=== PASSAGE PROVIDED ===

In this talk, Dr. Kimberly Sue explores how and why medications, particularly a common treatment for opioid use disorder called buprenorphine-naloxone (suboxone), have come to be labeled as “contraband” within the majority of American prisons and jails. Based on ethnographic work conducted in Massachusetts institutions among women who use drugs, Dr. Sue examines the ongoing tensions between medical and security staff, as well as evolving attitudes towards self-care, well-being and recovery from substance use disorders.
How does a close examination of the use of these medications by incarcerated women reflect underlying American orientations towards pain, addiction and suffering? Dr. Sue posits that buprenorphine "diversion" in this context reflects and reveals widespread networks of self-care and care between and among incarcerated women in settings where criminal justice authorities have frequently denied women access to evidence-based standards of care for substance use disorders.

=== INPUT DATA ===

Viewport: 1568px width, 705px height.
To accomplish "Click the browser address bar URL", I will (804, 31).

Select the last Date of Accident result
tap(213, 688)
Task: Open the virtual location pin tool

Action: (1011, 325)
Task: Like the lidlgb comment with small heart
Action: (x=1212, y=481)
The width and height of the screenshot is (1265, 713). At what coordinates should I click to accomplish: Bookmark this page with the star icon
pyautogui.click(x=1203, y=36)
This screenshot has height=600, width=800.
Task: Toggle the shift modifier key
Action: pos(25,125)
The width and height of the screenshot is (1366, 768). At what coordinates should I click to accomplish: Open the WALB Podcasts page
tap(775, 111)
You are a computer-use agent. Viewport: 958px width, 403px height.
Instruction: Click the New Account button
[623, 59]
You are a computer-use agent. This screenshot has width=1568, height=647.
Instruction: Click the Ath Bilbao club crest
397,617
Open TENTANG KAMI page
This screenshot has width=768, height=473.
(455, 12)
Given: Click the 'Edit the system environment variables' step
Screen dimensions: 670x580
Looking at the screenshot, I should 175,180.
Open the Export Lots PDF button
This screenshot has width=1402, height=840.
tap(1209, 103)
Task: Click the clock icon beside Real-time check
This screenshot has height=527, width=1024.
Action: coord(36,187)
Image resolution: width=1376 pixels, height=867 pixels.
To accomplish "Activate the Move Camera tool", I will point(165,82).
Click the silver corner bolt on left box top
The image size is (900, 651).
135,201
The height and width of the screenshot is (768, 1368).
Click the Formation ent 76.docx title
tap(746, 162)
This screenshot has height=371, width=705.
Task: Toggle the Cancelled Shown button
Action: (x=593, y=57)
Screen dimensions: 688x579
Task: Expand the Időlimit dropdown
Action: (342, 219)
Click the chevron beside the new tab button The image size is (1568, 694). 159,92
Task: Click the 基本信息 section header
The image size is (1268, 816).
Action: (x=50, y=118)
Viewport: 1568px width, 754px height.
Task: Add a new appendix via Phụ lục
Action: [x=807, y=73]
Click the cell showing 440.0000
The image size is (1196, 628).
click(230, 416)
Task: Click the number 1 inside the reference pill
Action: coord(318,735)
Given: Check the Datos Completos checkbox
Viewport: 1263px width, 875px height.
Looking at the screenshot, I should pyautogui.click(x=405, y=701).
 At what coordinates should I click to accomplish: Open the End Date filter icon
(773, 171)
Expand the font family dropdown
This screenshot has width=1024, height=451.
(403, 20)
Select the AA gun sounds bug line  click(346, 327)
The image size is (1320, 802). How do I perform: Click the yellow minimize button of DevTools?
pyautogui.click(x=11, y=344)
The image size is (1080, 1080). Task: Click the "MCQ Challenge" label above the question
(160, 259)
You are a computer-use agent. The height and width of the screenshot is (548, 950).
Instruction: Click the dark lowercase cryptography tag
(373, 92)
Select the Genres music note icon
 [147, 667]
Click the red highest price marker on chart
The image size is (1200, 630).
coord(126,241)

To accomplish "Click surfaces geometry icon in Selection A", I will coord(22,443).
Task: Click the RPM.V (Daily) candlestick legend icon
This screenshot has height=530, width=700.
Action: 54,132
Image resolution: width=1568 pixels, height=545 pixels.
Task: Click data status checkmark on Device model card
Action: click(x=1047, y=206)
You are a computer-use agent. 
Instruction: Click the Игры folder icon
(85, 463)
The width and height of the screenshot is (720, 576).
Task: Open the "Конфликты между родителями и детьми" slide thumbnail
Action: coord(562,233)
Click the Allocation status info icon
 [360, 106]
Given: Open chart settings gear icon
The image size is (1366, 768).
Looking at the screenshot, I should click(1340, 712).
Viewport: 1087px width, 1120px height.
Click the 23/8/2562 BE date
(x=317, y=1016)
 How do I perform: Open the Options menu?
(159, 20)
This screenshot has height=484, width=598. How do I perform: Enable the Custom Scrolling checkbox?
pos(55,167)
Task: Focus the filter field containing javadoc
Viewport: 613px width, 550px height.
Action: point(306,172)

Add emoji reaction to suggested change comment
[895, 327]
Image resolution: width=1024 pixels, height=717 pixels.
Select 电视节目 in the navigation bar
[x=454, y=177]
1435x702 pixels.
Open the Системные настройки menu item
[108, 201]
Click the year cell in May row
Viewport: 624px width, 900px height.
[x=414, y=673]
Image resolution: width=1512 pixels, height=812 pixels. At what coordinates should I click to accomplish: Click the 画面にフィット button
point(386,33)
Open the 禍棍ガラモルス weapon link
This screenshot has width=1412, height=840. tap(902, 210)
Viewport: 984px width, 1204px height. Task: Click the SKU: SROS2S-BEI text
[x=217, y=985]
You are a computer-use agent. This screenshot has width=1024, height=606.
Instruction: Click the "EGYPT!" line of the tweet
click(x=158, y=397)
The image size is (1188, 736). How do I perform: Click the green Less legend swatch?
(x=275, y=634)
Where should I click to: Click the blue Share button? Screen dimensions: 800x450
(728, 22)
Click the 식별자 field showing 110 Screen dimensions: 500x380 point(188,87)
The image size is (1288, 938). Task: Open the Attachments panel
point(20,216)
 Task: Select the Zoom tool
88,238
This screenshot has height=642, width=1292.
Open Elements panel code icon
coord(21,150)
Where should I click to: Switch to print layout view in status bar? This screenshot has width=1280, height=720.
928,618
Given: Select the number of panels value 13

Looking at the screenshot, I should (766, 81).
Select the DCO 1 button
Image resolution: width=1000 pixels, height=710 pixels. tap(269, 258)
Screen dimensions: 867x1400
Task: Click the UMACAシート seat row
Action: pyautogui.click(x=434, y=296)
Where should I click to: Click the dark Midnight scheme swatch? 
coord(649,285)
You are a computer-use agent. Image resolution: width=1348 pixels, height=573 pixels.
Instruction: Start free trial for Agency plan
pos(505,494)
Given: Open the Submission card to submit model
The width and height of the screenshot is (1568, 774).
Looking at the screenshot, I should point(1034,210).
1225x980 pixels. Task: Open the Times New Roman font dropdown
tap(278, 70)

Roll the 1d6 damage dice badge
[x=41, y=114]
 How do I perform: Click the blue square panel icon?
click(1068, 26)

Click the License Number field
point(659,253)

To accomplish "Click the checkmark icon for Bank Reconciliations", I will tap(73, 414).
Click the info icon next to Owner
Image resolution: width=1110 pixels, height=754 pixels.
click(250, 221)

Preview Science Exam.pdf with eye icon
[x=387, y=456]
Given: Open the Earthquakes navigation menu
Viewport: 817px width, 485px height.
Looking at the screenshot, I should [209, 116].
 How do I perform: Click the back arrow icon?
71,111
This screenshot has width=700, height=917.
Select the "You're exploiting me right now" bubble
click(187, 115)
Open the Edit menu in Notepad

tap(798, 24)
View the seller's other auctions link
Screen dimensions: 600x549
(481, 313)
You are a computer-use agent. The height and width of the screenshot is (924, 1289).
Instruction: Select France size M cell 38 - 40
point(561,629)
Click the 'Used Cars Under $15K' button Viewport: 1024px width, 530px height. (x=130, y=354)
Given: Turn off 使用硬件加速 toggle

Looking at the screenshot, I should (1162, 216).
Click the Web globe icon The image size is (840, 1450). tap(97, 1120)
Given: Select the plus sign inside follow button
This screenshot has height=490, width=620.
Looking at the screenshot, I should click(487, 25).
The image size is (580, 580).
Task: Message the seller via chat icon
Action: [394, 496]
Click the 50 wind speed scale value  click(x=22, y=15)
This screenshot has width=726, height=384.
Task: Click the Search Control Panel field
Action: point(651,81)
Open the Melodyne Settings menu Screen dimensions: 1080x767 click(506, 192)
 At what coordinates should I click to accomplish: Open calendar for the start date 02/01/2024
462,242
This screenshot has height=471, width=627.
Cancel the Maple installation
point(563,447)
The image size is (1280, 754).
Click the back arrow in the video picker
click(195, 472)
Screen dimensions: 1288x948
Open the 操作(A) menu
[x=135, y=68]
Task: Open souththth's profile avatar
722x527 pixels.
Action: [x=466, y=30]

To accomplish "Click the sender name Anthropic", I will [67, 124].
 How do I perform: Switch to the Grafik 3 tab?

===

Set down the part of the passage on buprenorphine in prisons starting at "In this talk, Dr." and ending at "from substance use disorders.". The material has no connection to the passage on buprenorphine in prisons.

In this talk, Dr. Kimberly Sue explores how and why medications, particularly a common treatment for opioid use disorder called buprenorphine-naloxone (suboxone), have come to be labeled as “contraband” within the majority of American prisons and jails. Based on ethnographic work conducted in Massachusetts institutions among women who use drugs, Dr. Sue examines the ongoing tensions between medical and security staff, as well as evolving attitudes towards self-care, well-being and recovery from substance use disorders.